SUNDAY REVIEW / BASEBALL: THE DINOSAUR YEARS

Baseball at Fort Pulaski, 1863
As Company H of the 48th New York Regiment posed for a photograph at Fort Pulaski in 1863, some of their comrades played baseball behind them. This is among the earliest photographs of baseball ever taken.
GUEST BLOG / By The American Battlefield Trust--The U.S. Civil War [1861-65] helped transform the game of baseball from a regional pastime in America's northeast into a national obsession that endures to this day. During frequent periods of downtime soldiers already familiar with the finer points of the game introduced their comrades to the sport.


Union prisoners pass the time
This Civil War-era lithograph depicts Union prisoners held at Camp Salisbury, North Carolina playing a game of baseball. Casual baseball games in army camps and prisons helped spread the game's popularity throughout the country.

50 years later
In the decades after the Civil War, baseball was sometimes portrayed as force for national unity, bring together North and South in mutual love for the game. This illustration from a 1913 volume of "Puck" shows two Civil War veterans preparing to attend a double-header.

The Dreaded Atlantics. The first dated baseball card, according to the Library of Congress is an 1865 team photo of the (unidentified) Brooklyn Atlantics. Unlike baseball cards of today, this one is an original picture mounted on a card. The Baseball historians say the Brooklyn team created the card as a promotional stunt and because it was a frequent league champion.  

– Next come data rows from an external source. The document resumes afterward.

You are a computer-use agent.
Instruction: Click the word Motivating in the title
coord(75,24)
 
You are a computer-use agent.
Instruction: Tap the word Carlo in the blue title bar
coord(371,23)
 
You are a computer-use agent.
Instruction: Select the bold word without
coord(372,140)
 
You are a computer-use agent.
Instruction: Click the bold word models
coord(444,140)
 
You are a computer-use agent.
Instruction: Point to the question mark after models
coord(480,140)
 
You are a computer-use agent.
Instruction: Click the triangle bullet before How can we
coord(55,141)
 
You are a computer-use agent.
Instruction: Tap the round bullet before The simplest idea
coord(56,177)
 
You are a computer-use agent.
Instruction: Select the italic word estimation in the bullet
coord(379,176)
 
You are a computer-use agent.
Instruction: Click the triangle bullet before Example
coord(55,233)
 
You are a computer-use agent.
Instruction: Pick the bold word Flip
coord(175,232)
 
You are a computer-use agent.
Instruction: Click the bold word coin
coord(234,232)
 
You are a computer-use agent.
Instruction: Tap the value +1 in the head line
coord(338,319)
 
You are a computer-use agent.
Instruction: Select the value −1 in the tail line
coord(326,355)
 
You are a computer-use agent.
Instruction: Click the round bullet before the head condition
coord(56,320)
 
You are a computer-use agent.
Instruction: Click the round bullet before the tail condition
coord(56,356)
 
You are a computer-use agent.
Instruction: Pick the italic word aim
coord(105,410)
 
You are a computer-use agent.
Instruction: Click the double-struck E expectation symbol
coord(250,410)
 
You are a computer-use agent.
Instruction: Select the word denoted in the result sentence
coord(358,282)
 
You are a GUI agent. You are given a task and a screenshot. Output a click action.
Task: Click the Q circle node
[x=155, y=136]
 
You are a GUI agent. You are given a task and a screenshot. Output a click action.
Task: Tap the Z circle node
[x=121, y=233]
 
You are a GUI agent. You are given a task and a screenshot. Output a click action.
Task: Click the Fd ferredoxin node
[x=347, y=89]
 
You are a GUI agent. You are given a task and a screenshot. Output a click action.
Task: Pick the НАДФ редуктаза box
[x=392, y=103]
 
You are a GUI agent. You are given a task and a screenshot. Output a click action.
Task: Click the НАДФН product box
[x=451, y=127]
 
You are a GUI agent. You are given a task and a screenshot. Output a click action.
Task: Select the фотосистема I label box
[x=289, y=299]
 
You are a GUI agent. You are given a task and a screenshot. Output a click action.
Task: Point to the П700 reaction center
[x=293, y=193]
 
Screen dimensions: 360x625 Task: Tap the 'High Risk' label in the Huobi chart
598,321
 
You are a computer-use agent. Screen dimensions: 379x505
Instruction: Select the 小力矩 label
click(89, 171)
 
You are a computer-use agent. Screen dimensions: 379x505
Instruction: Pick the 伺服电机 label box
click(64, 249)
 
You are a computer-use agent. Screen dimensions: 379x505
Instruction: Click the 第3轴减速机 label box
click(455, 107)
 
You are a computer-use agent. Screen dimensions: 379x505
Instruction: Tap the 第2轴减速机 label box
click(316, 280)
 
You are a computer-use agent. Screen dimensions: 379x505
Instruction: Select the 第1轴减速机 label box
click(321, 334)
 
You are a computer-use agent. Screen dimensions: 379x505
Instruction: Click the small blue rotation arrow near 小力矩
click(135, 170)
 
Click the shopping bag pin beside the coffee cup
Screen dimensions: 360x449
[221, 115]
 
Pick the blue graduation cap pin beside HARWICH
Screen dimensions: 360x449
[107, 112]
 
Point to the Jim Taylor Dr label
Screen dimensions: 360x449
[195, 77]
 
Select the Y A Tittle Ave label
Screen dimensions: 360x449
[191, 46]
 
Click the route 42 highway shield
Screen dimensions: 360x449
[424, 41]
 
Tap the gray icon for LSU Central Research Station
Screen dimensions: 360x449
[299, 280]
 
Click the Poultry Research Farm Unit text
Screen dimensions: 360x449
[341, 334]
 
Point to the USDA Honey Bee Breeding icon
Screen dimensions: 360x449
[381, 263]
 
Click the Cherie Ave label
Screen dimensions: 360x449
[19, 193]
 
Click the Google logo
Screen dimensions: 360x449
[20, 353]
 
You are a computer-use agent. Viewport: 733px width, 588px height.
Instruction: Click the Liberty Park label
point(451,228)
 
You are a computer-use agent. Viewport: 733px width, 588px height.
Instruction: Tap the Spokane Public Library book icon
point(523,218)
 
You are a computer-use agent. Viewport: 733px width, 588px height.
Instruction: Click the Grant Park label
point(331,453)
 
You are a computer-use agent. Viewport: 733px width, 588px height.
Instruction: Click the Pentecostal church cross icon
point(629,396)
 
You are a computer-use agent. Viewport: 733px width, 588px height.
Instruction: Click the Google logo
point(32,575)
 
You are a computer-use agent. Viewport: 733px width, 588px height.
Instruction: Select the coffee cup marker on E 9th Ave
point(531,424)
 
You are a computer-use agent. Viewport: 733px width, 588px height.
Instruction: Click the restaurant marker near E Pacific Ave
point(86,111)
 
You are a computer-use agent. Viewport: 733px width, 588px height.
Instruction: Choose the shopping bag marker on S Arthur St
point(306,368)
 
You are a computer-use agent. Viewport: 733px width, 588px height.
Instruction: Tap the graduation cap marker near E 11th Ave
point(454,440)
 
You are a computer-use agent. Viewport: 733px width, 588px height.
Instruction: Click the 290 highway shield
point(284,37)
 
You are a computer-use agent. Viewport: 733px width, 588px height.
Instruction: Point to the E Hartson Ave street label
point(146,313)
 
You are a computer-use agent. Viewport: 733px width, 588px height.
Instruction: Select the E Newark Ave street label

Baseball’s Adam & Eve. Insists a well known myth, Abner Doubleday, who would serve as Robert Anderson's second-in-command at Fort Sumter and go on to command a division in the Army of the Potomac, invented baseball during an 1839 visit to Cooperstown, New York. In fact, the game of baseball evolved from various eighteenth and early-nineteenth bat-and-ball games, including the British game of "rounders." The Doubleday myth originated in the early 20th century through the work of the Mills Commission, which was set up by Major League Baseball leaders to discover (or invent) a purely American origin for baseball.  Posed next to Adam is Eve a.k.a. Mary Hewitt Doubleday.
Who was Frank Bancroft
During the first year of the Civil War, Frank Bancroft enlisted as a musician in a New Hampshire Regiment. During his time in the army Bancroft, who served under a false name due to his young age, was wounded in action. After the war, he made a name for himself as one of the most successful managers in baseball. In 1884 he managed the Providence Grays to victory over the New York Metropolitans in a three-game series that was the first championship series known as the "World Series."

Who was Octavius V. Catto

Born in 1839, Octavius V. Catto was an educator, civil rights activist, and baseball pioneer. During the Civil War, he helped recruit African Americans for the Union army. After the war, he helped lead a successful effort to desegregate public transportation in Pennsylvania, making use of civil disobedience tactics more than half-a-century before the birth of Martin Luther King Jr. In 1866 Catto helped found the Pythian Base Ball Club in Philadelphia when African Americans were denied membership in all-white organizations such as the Excelsior Base Bale Club. Tragically, on October 10, 1871, Catto fell victim to a white supremacist assassin.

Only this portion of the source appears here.